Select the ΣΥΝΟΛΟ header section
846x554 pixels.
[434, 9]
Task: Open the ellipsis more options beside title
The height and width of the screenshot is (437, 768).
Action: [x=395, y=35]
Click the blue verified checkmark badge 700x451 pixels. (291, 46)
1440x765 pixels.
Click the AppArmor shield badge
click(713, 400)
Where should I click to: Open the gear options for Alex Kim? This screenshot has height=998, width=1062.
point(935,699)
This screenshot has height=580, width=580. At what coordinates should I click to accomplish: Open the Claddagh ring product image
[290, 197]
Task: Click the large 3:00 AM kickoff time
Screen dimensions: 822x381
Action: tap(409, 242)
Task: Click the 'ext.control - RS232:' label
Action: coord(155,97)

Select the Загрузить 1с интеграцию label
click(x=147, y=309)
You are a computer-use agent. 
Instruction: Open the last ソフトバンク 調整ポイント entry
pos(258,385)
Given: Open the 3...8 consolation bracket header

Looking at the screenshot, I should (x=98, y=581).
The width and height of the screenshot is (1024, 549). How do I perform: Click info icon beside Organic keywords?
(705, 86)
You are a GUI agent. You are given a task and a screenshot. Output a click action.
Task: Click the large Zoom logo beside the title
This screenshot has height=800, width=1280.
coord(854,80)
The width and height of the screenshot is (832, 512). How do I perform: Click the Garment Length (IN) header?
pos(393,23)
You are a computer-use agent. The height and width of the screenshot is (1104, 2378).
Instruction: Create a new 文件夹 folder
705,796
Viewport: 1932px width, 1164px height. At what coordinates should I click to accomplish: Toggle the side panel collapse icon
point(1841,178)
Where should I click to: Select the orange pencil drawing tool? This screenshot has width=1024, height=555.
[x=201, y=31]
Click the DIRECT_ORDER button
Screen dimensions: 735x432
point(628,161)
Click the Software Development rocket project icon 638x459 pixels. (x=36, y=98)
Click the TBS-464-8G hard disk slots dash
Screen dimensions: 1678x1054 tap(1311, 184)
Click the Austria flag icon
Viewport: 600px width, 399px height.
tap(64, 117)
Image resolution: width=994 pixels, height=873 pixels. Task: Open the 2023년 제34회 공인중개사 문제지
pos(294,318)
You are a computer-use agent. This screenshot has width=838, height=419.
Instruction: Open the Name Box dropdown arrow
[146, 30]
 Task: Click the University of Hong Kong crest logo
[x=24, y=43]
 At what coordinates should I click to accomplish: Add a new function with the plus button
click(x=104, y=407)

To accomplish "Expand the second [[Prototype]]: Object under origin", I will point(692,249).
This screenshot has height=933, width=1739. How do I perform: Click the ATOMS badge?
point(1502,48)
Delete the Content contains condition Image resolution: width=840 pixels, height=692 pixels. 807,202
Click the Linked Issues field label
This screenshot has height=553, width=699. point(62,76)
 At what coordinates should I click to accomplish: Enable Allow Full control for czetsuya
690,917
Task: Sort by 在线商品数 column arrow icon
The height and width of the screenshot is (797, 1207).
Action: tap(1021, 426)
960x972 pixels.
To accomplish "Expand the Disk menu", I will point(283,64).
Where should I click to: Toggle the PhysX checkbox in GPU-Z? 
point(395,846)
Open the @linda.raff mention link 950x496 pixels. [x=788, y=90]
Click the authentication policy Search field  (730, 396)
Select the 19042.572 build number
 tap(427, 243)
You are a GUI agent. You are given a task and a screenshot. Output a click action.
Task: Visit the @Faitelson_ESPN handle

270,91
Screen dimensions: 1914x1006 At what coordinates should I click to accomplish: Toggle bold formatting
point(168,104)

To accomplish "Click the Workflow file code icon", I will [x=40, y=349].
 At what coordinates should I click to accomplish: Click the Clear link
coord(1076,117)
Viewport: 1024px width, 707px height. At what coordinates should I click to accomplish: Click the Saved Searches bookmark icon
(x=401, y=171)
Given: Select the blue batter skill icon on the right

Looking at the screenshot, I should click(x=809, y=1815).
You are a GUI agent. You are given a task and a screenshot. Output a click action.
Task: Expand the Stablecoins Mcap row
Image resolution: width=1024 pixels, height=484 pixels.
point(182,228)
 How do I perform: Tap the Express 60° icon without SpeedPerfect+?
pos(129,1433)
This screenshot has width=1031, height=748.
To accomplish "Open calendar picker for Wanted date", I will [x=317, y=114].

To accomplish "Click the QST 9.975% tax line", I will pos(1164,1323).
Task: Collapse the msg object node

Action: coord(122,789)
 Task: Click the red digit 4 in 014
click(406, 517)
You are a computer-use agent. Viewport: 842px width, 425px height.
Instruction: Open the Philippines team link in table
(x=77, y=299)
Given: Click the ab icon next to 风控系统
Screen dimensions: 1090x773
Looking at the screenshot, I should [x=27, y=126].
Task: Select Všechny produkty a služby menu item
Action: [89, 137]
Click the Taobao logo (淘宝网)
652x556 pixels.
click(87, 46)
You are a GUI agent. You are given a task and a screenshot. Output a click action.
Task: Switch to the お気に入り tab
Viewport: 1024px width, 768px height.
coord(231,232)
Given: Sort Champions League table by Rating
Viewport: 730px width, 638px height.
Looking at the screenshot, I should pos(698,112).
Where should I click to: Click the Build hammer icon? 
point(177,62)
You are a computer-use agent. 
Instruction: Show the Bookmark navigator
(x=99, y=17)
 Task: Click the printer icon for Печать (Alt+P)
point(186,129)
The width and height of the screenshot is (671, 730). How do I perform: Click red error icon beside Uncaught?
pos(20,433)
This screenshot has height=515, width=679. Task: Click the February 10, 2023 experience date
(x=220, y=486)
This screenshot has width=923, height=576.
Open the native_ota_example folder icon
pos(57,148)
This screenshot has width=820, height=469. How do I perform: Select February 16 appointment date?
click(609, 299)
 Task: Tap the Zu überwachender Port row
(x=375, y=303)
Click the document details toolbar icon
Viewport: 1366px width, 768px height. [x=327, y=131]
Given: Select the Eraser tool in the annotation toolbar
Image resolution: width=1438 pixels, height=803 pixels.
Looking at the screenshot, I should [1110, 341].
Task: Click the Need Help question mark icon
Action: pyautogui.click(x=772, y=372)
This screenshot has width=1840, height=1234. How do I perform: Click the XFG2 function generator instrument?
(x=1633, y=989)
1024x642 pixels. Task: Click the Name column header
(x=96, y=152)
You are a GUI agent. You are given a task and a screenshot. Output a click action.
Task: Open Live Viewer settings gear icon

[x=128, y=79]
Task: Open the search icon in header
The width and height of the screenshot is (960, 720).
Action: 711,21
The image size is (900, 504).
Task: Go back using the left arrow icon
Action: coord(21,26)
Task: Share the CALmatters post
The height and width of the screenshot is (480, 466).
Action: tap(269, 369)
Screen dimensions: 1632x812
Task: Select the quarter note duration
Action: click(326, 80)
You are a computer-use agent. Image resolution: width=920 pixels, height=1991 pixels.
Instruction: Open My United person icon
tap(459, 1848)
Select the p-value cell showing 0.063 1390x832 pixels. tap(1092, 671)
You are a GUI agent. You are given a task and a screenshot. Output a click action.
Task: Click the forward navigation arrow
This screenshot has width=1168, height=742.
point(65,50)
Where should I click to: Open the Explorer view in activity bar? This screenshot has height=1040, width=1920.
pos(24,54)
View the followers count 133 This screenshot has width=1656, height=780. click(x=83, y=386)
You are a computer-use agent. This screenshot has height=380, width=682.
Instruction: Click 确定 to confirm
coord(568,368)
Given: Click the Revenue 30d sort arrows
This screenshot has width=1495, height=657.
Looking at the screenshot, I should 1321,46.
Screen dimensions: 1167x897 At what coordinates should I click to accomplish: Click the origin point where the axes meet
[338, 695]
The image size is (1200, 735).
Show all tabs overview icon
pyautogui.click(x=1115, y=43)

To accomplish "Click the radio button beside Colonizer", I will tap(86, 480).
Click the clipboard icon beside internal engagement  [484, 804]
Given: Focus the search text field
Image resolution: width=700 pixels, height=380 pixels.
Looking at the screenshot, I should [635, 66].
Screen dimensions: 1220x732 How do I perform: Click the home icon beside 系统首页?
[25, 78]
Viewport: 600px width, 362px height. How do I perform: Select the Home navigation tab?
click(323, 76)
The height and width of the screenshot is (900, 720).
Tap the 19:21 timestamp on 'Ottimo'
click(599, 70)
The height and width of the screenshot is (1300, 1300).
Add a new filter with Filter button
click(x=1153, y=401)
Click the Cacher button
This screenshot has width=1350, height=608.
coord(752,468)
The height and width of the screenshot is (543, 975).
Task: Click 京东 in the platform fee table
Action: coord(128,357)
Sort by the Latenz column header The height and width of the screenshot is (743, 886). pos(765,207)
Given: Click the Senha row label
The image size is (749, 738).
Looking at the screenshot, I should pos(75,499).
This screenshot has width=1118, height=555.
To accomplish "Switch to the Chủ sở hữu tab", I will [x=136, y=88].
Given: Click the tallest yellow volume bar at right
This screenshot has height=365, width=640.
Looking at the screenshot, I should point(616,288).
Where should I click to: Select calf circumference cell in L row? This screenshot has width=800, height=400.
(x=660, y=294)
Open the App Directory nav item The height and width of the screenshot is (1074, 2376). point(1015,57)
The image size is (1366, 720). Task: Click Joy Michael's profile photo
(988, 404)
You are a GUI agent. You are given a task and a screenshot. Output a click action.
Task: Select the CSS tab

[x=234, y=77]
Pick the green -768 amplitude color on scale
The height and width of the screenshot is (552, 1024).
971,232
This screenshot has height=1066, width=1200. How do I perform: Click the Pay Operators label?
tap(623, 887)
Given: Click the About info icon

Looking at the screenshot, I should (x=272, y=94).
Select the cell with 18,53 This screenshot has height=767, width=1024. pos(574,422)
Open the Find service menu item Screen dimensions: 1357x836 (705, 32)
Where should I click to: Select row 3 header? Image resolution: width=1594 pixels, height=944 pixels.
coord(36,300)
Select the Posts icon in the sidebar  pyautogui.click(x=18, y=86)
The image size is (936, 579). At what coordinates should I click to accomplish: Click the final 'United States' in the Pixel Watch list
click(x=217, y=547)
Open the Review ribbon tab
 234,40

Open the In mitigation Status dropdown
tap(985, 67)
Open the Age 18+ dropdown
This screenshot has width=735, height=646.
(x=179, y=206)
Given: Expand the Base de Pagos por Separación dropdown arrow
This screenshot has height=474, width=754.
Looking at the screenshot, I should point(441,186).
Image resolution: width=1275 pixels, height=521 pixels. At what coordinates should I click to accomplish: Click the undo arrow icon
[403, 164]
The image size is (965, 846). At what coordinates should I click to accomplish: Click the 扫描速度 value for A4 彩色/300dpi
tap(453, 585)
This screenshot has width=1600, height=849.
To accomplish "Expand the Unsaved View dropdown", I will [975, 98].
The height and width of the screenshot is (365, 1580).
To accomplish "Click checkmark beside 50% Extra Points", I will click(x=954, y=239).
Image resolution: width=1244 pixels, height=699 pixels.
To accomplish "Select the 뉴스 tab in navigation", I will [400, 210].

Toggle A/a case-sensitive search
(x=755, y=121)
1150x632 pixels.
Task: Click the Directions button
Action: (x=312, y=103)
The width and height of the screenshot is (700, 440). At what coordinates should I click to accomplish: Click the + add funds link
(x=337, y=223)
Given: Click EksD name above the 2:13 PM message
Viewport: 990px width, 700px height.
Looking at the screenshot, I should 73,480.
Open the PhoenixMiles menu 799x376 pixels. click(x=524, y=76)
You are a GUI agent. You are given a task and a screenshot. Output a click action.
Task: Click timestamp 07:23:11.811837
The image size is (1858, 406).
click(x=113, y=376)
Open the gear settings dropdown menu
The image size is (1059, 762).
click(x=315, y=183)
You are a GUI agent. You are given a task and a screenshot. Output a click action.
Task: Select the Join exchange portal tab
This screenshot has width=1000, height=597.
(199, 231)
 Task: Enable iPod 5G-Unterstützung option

════════

Problem description: Quote the data above from the line containing "Viewport: 1932px width, 1164px" to the line containing "960x972 pixels.", inclusive, and stop.

Completed task:
Viewport: 1932px width, 1164px height. At what coordinates should I click to accomplish: Toggle the side panel collapse icon
point(1841,178)
Where should I click to: Select the orange pencil drawing tool? This screenshot has width=1024, height=555.
[x=201, y=31]
Click the DIRECT_ORDER button
Screen dimensions: 735x432
point(628,161)
Click the Software Development rocket project icon 638x459 pixels. (x=36, y=98)
Click the TBS-464-8G hard disk slots dash
Screen dimensions: 1678x1054 tap(1311, 184)
Click the Austria flag icon
Viewport: 600px width, 399px height.
tap(64, 117)
Image resolution: width=994 pixels, height=873 pixels. Task: Open the 2023년 제34회 공인중개사 문제지
pos(294,318)
You are a computer-use agent. This screenshot has width=838, height=419.
Instruction: Open the Name Box dropdown arrow
[146, 30]
 Task: Click the University of Hong Kong crest logo
[x=24, y=43]
 At what coordinates should I click to accomplish: Add a new function with the plus button
click(x=104, y=407)

To accomplish "Expand the second [[Prototype]]: Object under origin", I will point(692,249).
This screenshot has height=933, width=1739. How do I perform: Click the ATOMS badge?
point(1502,48)
Delete the Content contains condition Image resolution: width=840 pixels, height=692 pixels. 807,202
Click the Linked Issues field label
This screenshot has height=553, width=699. point(62,76)
 At what coordinates should I click to accomplish: Enable Allow Full control for czetsuya
690,917
Task: Sort by 在线商品数 column arrow icon
The height and width of the screenshot is (797, 1207).
Action: tap(1021, 426)
960x972 pixels.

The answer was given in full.